What is required: Working through the records below, count the lines that include "checkmark". The reply is that number alone.

Saved data entries:

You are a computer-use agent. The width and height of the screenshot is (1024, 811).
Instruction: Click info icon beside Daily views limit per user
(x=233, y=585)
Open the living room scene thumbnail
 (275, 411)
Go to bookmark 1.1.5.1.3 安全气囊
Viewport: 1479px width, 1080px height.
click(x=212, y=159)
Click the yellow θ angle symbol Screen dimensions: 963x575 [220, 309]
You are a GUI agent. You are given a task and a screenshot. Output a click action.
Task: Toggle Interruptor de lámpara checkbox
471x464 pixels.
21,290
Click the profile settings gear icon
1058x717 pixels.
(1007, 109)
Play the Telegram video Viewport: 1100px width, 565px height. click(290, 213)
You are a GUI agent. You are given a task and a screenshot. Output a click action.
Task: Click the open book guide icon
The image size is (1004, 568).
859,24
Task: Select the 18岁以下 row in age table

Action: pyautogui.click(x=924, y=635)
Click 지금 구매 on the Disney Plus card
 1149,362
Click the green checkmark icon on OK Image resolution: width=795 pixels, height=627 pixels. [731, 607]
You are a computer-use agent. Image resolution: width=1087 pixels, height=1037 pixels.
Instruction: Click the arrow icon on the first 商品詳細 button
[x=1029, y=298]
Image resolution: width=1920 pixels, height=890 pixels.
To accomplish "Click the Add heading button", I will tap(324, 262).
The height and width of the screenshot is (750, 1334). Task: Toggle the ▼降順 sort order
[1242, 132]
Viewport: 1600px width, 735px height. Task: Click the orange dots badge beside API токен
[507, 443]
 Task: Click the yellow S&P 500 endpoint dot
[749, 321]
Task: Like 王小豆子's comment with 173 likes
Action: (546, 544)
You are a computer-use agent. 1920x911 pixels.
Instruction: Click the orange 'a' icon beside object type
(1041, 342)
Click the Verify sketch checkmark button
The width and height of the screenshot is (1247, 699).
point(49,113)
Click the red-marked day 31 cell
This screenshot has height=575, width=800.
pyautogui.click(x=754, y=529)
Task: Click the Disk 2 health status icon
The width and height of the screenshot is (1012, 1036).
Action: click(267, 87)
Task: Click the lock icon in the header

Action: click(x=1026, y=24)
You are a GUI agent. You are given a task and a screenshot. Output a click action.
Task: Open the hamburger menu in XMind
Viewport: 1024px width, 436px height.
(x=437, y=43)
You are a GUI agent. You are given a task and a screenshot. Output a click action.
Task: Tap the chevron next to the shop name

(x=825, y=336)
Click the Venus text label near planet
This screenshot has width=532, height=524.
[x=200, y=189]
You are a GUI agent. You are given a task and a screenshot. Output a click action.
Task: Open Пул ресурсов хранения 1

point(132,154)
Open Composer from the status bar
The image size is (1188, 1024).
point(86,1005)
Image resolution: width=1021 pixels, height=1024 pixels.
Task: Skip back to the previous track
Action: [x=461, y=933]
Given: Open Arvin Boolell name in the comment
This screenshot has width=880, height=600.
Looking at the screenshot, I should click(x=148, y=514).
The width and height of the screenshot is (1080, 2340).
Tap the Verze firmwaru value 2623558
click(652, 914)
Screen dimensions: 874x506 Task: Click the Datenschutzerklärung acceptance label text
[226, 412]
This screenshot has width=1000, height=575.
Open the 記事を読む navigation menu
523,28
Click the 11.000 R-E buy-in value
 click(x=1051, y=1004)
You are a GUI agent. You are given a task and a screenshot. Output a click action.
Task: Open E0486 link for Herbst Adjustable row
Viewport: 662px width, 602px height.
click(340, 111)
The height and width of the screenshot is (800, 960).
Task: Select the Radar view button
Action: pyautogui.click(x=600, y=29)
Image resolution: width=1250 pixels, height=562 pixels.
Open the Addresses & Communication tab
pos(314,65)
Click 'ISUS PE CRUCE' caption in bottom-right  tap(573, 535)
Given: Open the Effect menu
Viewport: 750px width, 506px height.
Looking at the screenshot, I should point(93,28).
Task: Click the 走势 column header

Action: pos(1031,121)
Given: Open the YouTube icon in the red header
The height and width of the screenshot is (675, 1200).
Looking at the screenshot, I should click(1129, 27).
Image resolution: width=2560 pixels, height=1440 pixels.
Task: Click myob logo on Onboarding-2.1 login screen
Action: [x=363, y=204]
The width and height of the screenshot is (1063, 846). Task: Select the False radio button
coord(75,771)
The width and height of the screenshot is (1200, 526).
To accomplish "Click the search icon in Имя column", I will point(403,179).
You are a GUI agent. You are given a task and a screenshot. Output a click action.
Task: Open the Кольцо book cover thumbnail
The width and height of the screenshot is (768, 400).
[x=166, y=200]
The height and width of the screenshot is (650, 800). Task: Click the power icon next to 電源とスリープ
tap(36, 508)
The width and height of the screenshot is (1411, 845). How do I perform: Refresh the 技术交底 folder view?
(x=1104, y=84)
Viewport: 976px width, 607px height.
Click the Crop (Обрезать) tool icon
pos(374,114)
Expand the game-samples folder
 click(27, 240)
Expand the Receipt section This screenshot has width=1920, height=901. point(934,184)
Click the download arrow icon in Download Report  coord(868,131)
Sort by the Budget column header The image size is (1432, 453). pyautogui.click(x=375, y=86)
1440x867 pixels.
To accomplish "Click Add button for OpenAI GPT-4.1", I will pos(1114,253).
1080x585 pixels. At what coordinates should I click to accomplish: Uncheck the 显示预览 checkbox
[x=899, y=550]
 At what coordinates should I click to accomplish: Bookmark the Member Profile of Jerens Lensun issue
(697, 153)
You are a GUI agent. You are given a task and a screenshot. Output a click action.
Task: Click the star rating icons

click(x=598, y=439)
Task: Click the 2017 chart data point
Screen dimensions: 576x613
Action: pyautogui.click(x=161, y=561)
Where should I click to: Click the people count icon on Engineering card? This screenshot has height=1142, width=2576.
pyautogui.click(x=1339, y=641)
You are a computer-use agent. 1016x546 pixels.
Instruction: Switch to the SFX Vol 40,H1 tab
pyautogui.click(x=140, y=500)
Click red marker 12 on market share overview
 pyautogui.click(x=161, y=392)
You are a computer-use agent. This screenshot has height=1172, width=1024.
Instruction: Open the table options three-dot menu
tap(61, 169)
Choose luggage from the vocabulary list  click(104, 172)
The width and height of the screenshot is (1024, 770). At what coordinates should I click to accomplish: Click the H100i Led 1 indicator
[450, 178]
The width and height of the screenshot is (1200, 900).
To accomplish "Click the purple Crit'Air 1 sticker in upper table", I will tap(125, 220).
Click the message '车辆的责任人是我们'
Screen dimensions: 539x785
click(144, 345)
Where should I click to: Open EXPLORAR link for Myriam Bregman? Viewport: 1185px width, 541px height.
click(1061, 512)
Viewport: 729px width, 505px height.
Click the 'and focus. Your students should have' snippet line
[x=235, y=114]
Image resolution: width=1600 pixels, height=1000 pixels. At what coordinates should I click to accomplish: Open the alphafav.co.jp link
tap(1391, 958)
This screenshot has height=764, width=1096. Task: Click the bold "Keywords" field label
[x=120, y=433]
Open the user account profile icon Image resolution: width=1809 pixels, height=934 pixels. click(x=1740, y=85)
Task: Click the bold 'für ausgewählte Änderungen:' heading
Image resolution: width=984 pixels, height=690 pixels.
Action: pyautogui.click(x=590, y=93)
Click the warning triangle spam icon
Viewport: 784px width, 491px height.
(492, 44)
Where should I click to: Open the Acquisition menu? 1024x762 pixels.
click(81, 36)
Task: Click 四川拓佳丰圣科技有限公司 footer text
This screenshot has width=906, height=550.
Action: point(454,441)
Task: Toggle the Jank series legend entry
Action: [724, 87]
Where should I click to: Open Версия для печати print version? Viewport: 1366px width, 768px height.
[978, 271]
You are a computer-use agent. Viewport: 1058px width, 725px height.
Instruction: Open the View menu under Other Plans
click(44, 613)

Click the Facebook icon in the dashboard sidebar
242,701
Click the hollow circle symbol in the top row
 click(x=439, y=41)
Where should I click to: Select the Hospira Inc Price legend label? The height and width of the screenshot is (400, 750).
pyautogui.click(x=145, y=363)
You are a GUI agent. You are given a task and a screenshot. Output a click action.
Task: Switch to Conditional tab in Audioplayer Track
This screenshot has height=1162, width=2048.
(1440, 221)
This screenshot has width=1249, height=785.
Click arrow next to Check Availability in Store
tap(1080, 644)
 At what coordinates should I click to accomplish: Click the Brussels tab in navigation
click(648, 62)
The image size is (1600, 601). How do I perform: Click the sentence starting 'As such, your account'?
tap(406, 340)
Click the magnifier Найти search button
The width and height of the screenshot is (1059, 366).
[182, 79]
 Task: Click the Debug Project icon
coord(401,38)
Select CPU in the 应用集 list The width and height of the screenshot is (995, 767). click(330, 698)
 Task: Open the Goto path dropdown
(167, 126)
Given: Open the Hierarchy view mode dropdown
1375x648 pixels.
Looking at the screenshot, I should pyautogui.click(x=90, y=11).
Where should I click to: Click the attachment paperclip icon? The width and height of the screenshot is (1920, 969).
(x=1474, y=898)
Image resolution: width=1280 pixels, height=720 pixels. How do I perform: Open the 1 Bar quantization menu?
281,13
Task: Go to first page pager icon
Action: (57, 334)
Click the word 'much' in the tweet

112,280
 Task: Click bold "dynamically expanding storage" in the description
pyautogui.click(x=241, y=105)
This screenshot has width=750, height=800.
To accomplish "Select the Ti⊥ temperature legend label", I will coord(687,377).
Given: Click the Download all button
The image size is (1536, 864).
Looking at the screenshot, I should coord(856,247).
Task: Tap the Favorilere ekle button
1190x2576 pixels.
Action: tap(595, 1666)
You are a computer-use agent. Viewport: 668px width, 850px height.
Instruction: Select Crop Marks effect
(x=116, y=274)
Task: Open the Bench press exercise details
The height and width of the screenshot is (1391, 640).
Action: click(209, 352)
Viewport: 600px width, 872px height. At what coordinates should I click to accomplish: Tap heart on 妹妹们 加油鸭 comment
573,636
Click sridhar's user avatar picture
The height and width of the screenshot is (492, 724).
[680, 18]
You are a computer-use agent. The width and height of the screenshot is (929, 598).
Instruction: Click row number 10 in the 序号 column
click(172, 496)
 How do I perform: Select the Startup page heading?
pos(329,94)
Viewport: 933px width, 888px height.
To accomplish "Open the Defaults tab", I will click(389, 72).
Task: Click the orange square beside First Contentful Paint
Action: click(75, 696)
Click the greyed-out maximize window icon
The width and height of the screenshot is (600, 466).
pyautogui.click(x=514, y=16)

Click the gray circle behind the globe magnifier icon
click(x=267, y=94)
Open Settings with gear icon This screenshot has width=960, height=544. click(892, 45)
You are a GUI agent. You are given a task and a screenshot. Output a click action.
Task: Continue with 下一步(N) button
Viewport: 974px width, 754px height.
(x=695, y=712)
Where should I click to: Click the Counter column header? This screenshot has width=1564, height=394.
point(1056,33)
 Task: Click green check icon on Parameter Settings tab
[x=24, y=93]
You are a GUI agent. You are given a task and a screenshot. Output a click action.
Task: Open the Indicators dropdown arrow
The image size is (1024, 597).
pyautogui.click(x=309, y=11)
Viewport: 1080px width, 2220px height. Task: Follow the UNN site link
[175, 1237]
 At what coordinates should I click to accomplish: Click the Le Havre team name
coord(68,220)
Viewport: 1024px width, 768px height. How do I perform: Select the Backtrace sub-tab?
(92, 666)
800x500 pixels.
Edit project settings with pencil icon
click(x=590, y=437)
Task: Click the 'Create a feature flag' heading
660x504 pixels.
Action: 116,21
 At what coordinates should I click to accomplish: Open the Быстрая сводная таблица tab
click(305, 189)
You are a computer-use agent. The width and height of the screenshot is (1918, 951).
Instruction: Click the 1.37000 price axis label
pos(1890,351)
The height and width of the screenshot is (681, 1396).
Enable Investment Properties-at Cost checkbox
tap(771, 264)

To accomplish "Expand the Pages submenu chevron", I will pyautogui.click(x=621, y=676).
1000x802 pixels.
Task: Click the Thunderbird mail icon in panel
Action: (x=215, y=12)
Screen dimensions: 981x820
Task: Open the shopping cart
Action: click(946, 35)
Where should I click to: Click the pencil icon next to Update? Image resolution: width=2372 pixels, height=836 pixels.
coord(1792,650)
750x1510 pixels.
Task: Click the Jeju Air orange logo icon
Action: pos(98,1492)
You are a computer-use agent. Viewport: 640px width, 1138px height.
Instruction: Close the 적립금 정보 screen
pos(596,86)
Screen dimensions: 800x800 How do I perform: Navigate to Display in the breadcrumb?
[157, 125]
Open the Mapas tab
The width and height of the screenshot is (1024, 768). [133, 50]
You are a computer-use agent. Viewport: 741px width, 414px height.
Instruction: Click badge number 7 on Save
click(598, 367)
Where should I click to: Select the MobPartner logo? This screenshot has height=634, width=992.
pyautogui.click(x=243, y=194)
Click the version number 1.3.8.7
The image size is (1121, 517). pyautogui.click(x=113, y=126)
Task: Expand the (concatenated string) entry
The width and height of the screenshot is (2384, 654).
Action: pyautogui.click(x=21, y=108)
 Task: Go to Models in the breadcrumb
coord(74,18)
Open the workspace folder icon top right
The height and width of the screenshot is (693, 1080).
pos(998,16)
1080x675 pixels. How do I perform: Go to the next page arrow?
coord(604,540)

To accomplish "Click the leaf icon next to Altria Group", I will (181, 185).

Answer area: 2